The CAS only found a failure to establish non-intent on the balance of probability. This was not a confirmation of the AIU's "near-zero" probability, but a finding of "less than 50%" likelihood that she proved the source with "specific and concrete elements". The problem with the AIU's "near-zero" argument is that people misunderstand what the "near-one" probabilty is. The "near-one" probability is that these pork eaters across the US test negative -- which doesn't apply to Houlihan's case. Some small "near-zero" fraction of those pork eaters who would test negative from pork, may test positive from another source. But most of them, with "near one" probability, will also test negative. By the same argument, testing positive for nandrolone, at those levels and isotopes, is also a "near-zero" probability event, as most athletes do not test positive for nandrolone, in that low amount, with a "pseudo-endogenous" isotope.

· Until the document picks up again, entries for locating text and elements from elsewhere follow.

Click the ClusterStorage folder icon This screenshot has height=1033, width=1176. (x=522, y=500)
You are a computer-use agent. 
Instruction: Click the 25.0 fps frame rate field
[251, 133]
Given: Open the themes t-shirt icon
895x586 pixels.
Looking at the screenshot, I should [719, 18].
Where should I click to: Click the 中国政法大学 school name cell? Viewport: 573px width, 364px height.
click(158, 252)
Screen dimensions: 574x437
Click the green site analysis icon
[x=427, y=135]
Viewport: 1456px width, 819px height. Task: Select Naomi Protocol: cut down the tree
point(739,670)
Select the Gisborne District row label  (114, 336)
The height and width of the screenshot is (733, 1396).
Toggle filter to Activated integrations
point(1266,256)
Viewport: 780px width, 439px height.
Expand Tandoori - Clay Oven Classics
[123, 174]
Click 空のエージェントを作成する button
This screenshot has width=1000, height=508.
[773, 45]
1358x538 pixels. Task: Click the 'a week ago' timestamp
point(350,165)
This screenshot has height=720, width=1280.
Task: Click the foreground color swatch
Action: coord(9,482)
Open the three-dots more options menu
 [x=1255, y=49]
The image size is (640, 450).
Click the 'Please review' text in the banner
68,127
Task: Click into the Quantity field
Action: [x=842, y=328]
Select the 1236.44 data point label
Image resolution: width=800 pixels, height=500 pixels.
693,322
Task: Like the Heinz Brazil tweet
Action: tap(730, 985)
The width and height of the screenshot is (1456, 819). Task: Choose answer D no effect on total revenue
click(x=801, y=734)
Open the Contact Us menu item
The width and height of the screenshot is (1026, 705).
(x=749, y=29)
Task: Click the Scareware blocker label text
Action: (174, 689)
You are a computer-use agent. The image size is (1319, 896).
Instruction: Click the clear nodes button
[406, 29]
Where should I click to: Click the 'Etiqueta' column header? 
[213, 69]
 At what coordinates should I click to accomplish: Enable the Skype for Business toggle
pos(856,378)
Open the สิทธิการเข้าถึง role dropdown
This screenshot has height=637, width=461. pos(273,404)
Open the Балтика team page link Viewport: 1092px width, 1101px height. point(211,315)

Researchers have known for decades that nandrolone -- of the small amount in question here, and with these pseudo-endogenous isotopes -- can come from pork. Prof. McGlone said that boars can slip past inspectors and into the market. WADA tells us that pork offal can produce values in the "low less than 10 ng/ml range", and occasionally much higher (as high as 130-160 ng/ml). WADA also tells us that the varying diets can produce a wide range of isotope values, making a GC/C/IRMS unusable for determining the endogenous/exogenous origin.
Houlihan's problem was two-fold: 1) "strict liability" means that, in an anti-doping process, there is no benefit of the doubt, and any uncertainty works against her bid to reduce or waive her sanction, and 2) many of the fans of the sport, including many who were fooled by Lance, don't understand that between certain guilt, and certain innocence, there is a group in the middle where the facts are lacking and cannot produce certainty. The WADA Code removes that ambiguity by pretending it doesn't exist.